Scientific Research: Individuals with advanced training in a particular field use a number of methods to make discoveries and develop theories. These methods include (1) observation, (2) classification of data, (3) use of logic, (4) conducting experiments, (5) forming hypotheses (proposed explanations), (6) expressing findings mathematically, and (7) modeling with computers. Most scientific research involves some or all of these steps.

Service Delivery: The ability to convey useful labor that does not result in a tangible product.

Services: Useful labor that does not result in a tangible product.

Sexual Harassment: The mental or emotional harm of one individual by another individual in the same company.

Short and Long Term Goals: Immediate and distant plans to achieve growth.

Skewed: The graphical distribution of the data is asymmetrical, indicating that the underlying population is not distributed normally. This may indicate errors, data may need to be transformed or the study replicated, or alternate statistical analyses may be needed. There are statistical measures of the degree of skewness, but they are not commonly used in the social sciences.

Social Activities: Company paid or sponsored recreational programs for the human resources.

Staffing: The supply of workers within a company.

Standard Surveys: Research Instruments created by correlating topics and questions to specific subjects of interest, such as Employee Satisfaction, Retention, Customer Satisfaction, or overall Organizational Assessment. These surveys represent those topics and questions that are most widely used by our Fortune 500 Clients. This allows for immediate, cost-effective surveying for Clients who do not wish to specify survey content themselves. Learn more about surveys.

Standardization: A common linear transformation often employed to rescale data. It may involve subtracting the mean from each score. Such transformed scores are called deviation scores, and the transformation itself is called centering, since we are centering the mean at 0. An even more common transformation involves dividing the deviation scores by the standard deviation. Such scores are called standard scores, and the process is called standardization.

Standardized Questions: Survey questions or statements that have been field tested and statistically analyzed to eliminate error until the wording is fixed and unchanging across research studies. Learn more about survey questions.

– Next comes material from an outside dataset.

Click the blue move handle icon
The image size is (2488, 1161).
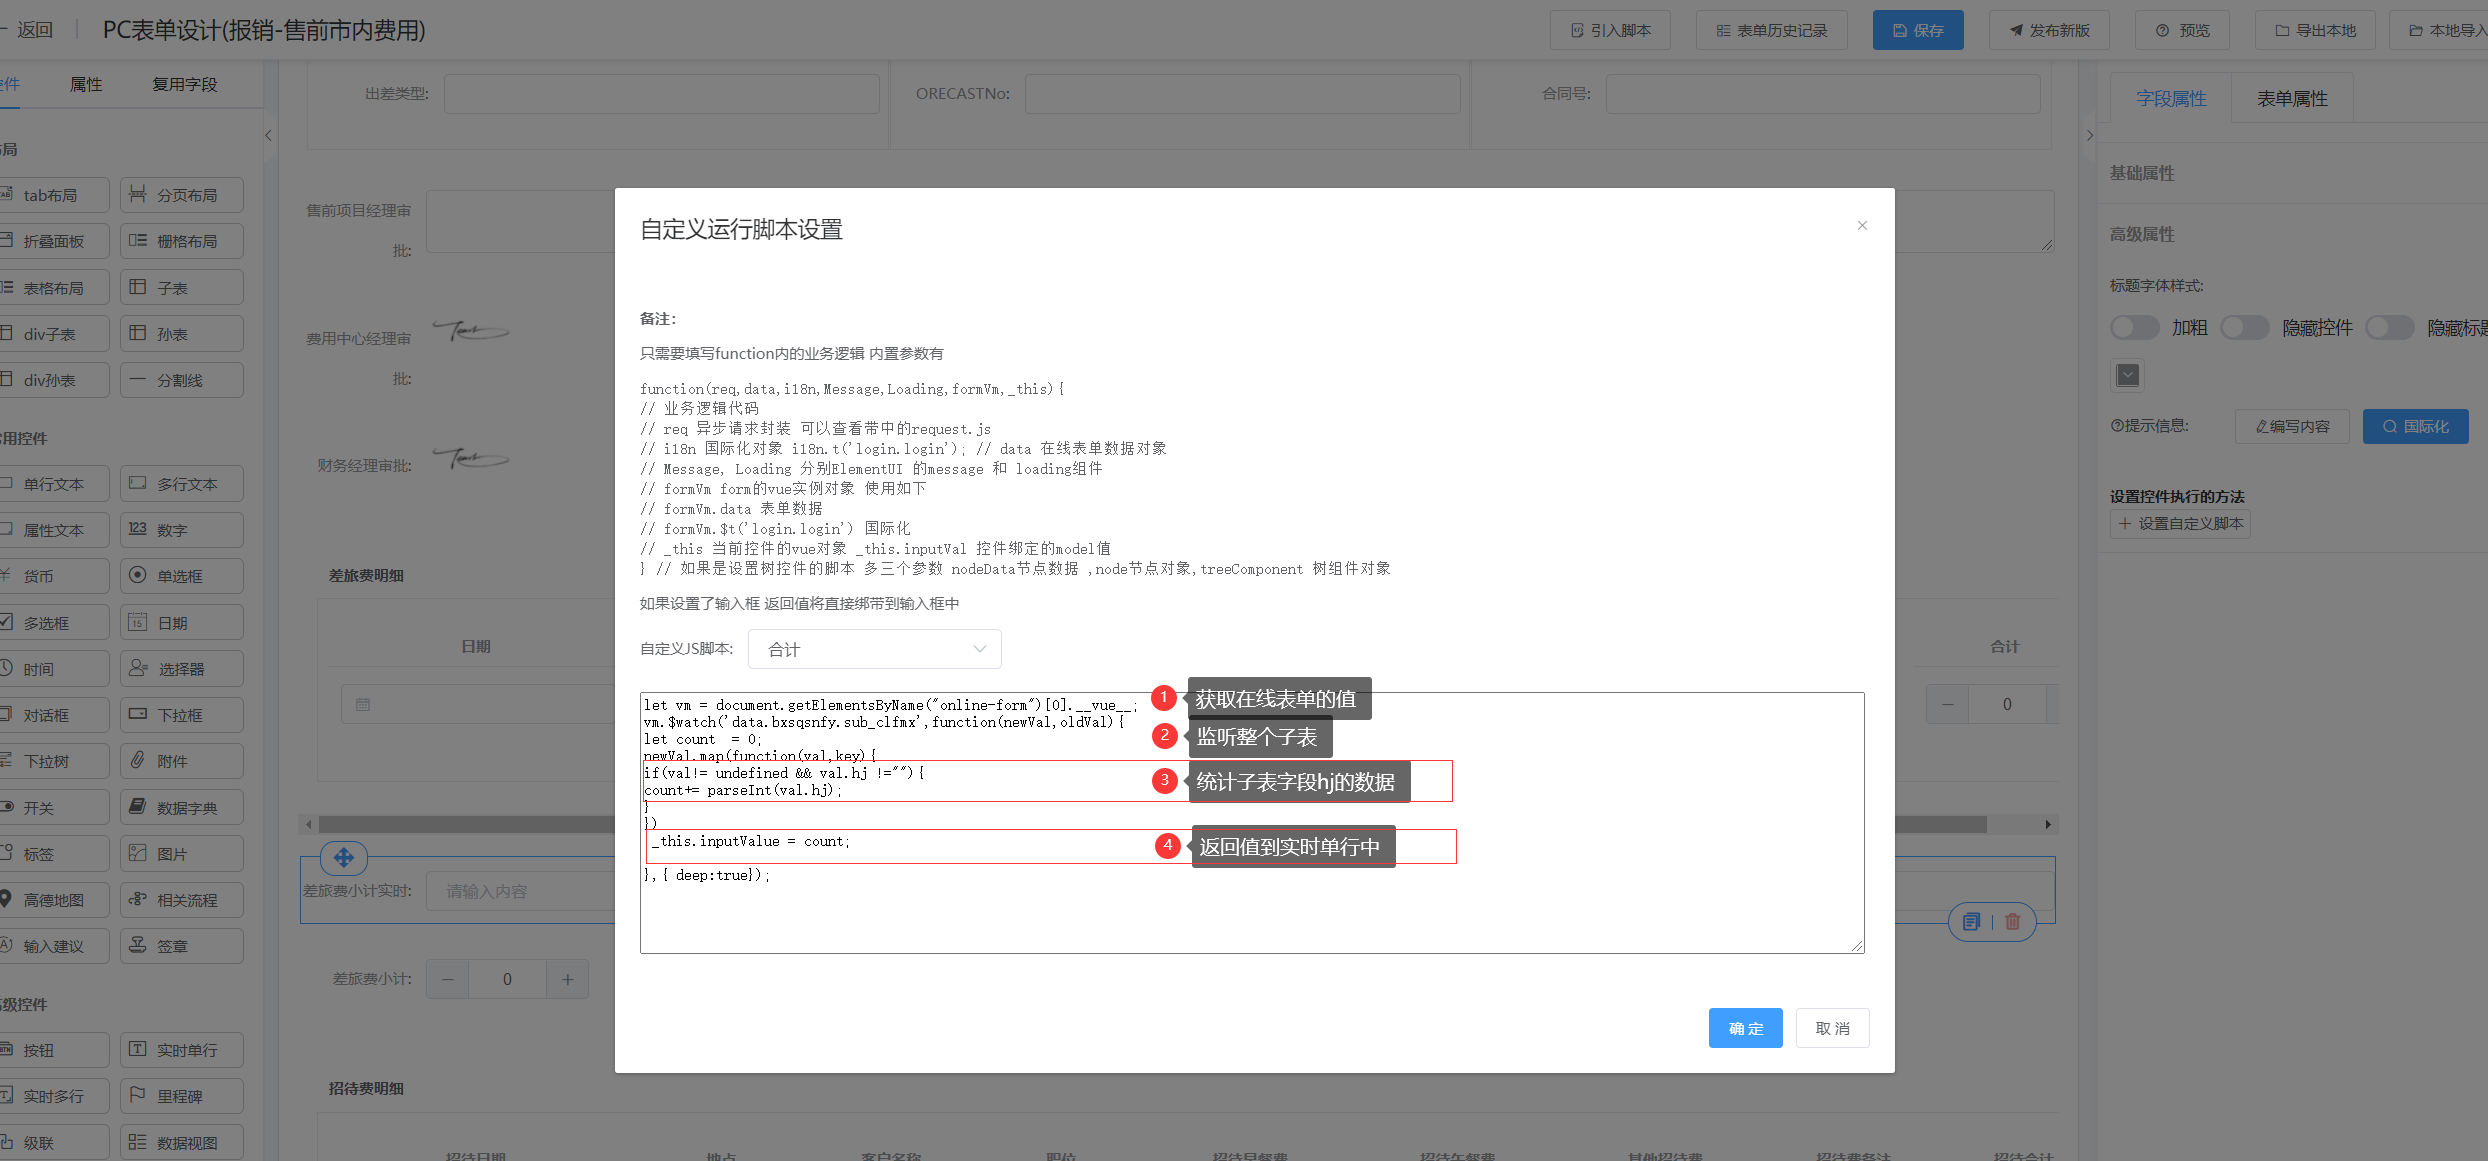tap(344, 857)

Standardized Scores: Transformed scores that are measured in standard deviation units.

Strategic Planning: The process of positioning the organization for strength and advantage as if in warfare.

Stress Management: Controlling the effects of internal or external pressure.

Supervision: The act of overseeing another's work.

Survey: A survey may be many things, but a survey should be a deliberate, well-planned research study of a number of individuals with regard to one or more variables, carried out in such a way as to significantly reduce the error inherent in all social science research by adhering to scientific research principles and methodologies.

Teamwork: The collaboration of a group of people.

Telecommuting: Producing work for a company from one's residence.

Unions: Organizations of workers formed for the purpose of advancing its members' interests with respect to wages, benefits, and working conditions.

Values: An organization's expressed expectations of its human resources' moral behavior.

Vendor Confidence: The faith or belief that a supplier will act in a proper and effective way.

Vendor Relationships: The strength, value, and effectiveness of business associations between organizations and suppliers.

Vendor Selection: The process by which an organization evaluates and decides with which suppliers they will conduct business.

Vision: The farthest horizon imaginable at the present time for the future of the organization.

Warranties Survey Topic: The assessment of assurances from the seller that the products are as represented, or will be as promised, often for a specific period of time.

Website Survey Topic: The assessment of files or information located on a server connected to the World Wide Web.

Work Life: The quality of the human experience during working hours.

Working Relationships: The strength, value and effectiveness of superior, peer, and subordinate associations in the work place.